Venezuela Crisis

The Venezuela crisis is deepening with passing time. European Union, Australia, US, New Zealand have recognised Juan Guaidó, the opposition leader as the president.
Juan Guaidó, the opposition leader, has said that President Nicolás Maduro is illegitimate and has asserted himself as Venezuela’s interim president.

What’s the crisis?

Both Juan Guaidó and Nicolás Maduro have debatable claims to legitimacy. As a result, the whole issue has become messy.
Venezuela has been grappling with crisis spiral for years with growing political discontent further fuelled by skyrocketing hyperinflation, power cuts and shortages of food and medicine. The recent crisis haunting Venezuela is Who is the President?

How did the Presidential Crisis begin?

On 23rd January the leader of the legislature, Juan Guaidó, declared himself acting president and said he would assume the powers of the executive branch from there onwards. This was a challenge to President Nicolás Maduro, who had been sworn into a second six-year term in office just two weeks previously. President Maduro condemned this as a ploy by the US to oust him.
Nicolás Maduro was first elected as President with a thin margin of 1.6 percentage votes in April 2013 after the death of his predecessor, Hugo Chávez.
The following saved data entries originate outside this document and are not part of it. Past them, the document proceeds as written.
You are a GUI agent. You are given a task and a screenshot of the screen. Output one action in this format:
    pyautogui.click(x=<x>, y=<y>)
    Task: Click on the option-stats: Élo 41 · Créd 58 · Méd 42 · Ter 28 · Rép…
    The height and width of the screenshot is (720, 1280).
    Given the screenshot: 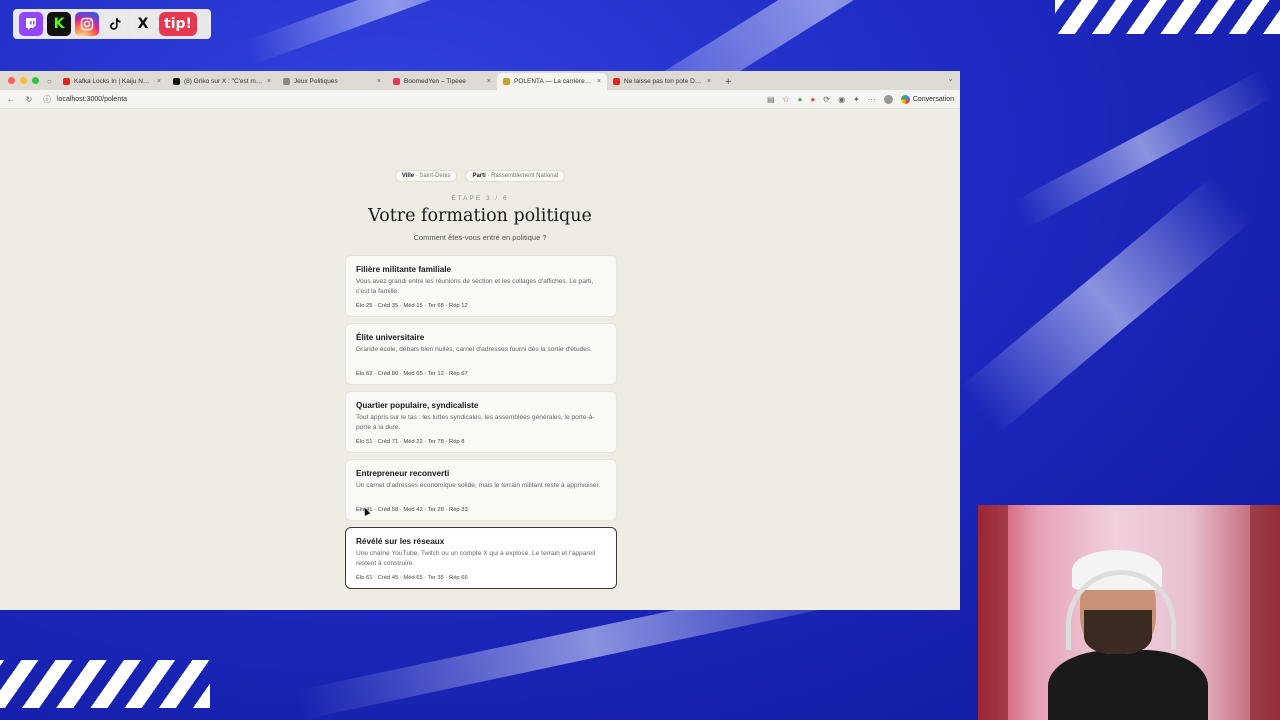 What is the action you would take?
    pyautogui.click(x=412, y=510)
    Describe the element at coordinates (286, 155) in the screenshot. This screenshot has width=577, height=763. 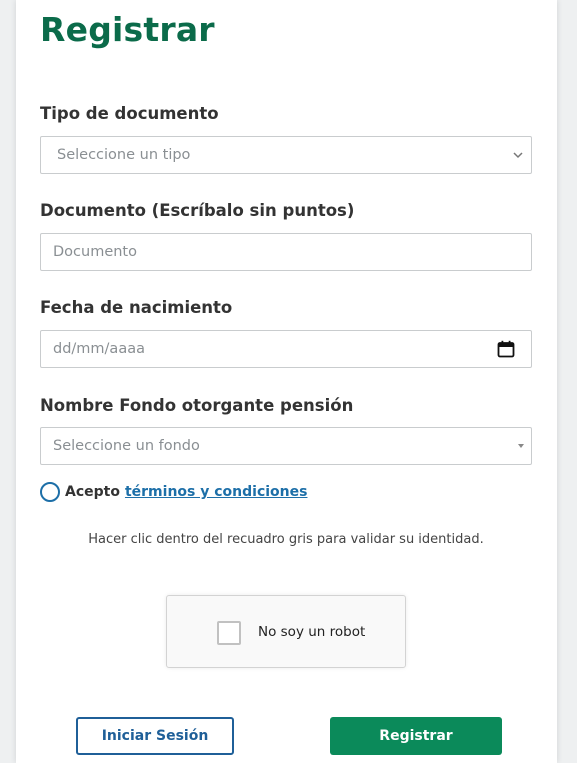
I see `doc-type-select: Seleccione un tipo` at that location.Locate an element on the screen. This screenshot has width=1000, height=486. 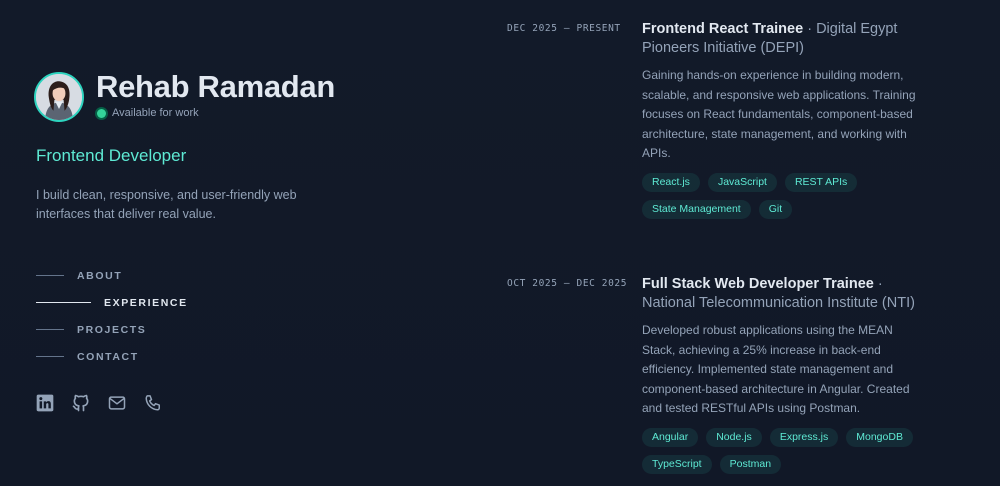
tech-tag: Node.js is located at coordinates (734, 437).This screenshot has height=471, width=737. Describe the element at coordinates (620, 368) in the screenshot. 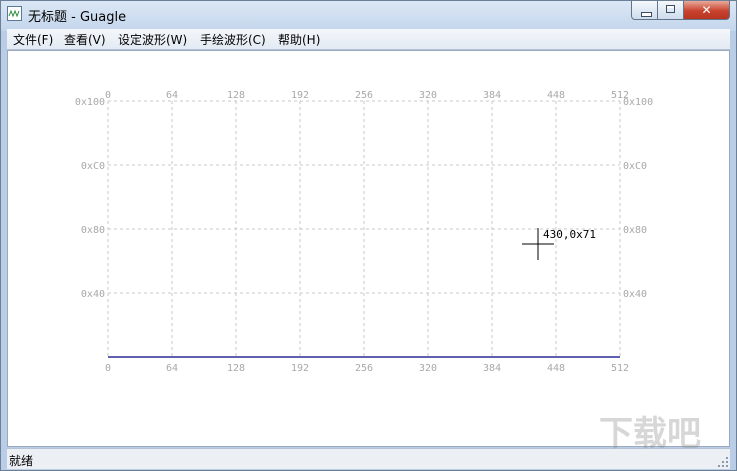

I see `x-tick-label-bottom: 512` at that location.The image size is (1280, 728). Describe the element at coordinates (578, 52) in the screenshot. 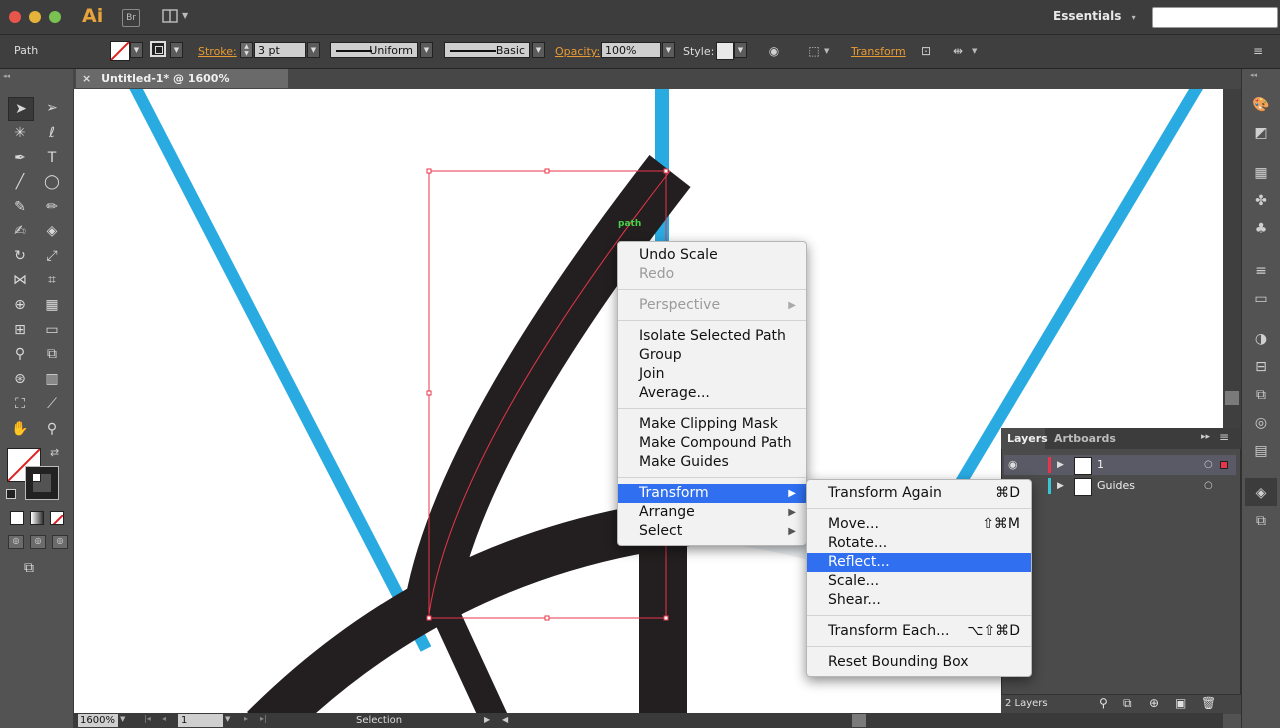

I see `opacity-panel-link: Opacity:` at that location.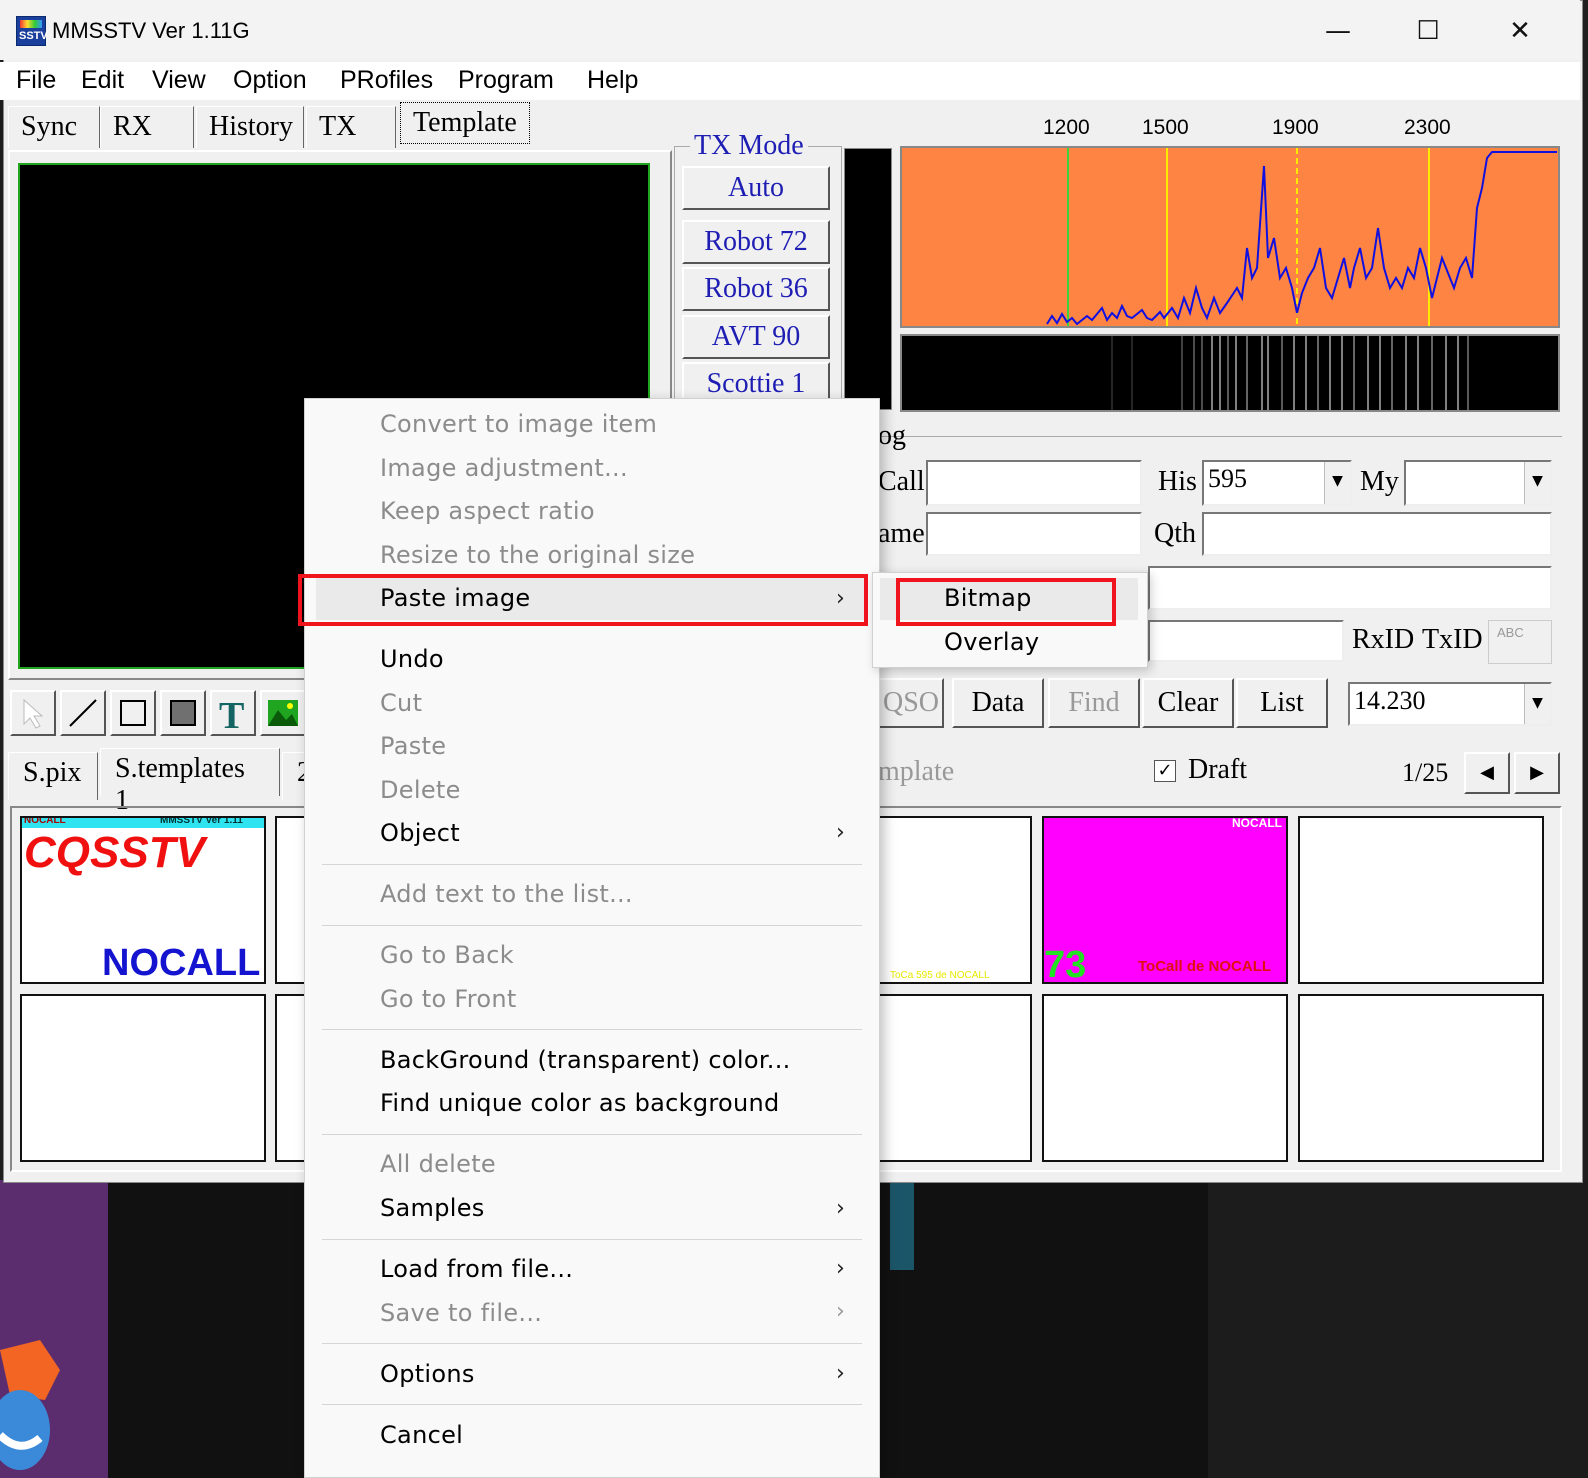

Nicolás Maduro was re-elected to the office of president for a second six-year term in highly controversial elections in May 2018, which most opposition parties boycotted.
After being re-elected Nicolás Maduro announced that announced he would serve out his remaining first term and only then be sworn in for a second term.
The National Assembly leader Juan Guaidó argues that because the election was not fair. Articles 233 and 333 of Venezuela’s constitution empower the head of the National Assembly takes over as acting president under such circumstances. Juan Guaidó has staked the claim to be the acting president, as he was the head of the legislature.